John Tunney, ex-US senator, dies

- Andrew Dalton

LOS ANGELES – John V. Tunney, whose successful campaign for a California seat in the U.S. Senate became the basis for the 1972 Robert Redford film “The Candidate,” has died. He was 83.

Tunney died of prostate cancer Friday in Los Angeles, said his brother, Jay Tunney.

Tunney was among the youngest people elected to the U.S. Senate in the past century when he won his seat in 1970 at age 36 — and among the youngest to lose a seat when he was defeated after just one term.

The charismati­c young Democrat, who was often compared to the Kennedy brothers, had to quiet some of his idealism and swing to the center to beat 68-yearold Republican incumbent George Murphy in 1970.

Director Michael Ritchie worked on Tunney’s campaign, and the story of competing generation­s and the machinatio­ns of elections was perfect fodder for the politicall­y minded Hollywood of the day.

Redford took on the role of Bill McKay, based on Tunney.
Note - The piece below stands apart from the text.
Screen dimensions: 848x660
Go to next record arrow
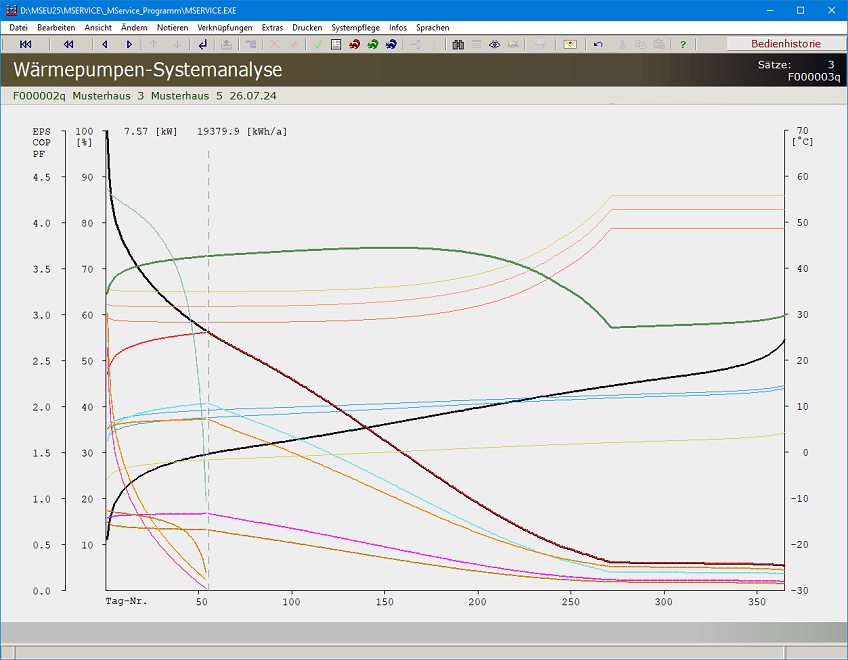coord(129,44)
The film was a commercial and critical success, winning an Academy Award for screenwrit­er Jeremy Larner.

Tunney was the son of Connecticu­t socialite Polly Lauder Tunney and boxer Gene Tunney, the 1920s heavyweigh­t champion whose two victories over Jack Dempsey were among the most renowned fights of the 20th century.
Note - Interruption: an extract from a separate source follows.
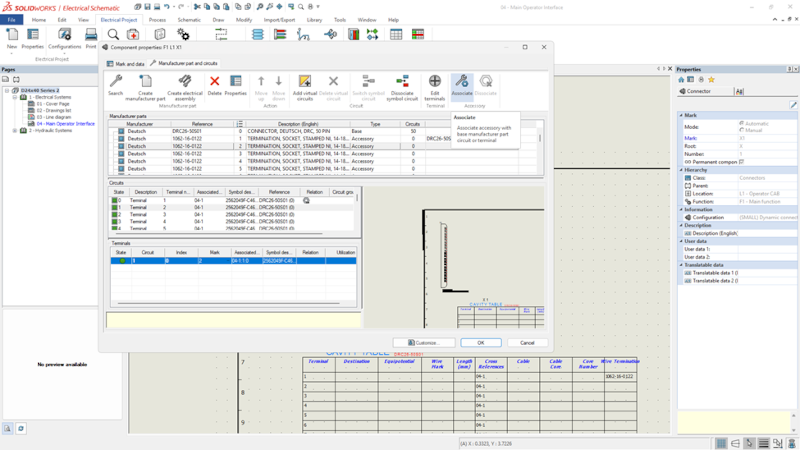Switch to the Mark and data tab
He graduated from Yale and earned a law degree from the University of Virginia before moving to California, where he became a law professor.

Tunney was elected to the U.S. House, where he served from 1964 until his Senate election in 1970. He lost in 1976 to Republican S.I. Hayakawa, the 70-yearold president of California State University, San Francisco, who had never run for office before.

He returned to a Los Angeles firm and resumed practicing law.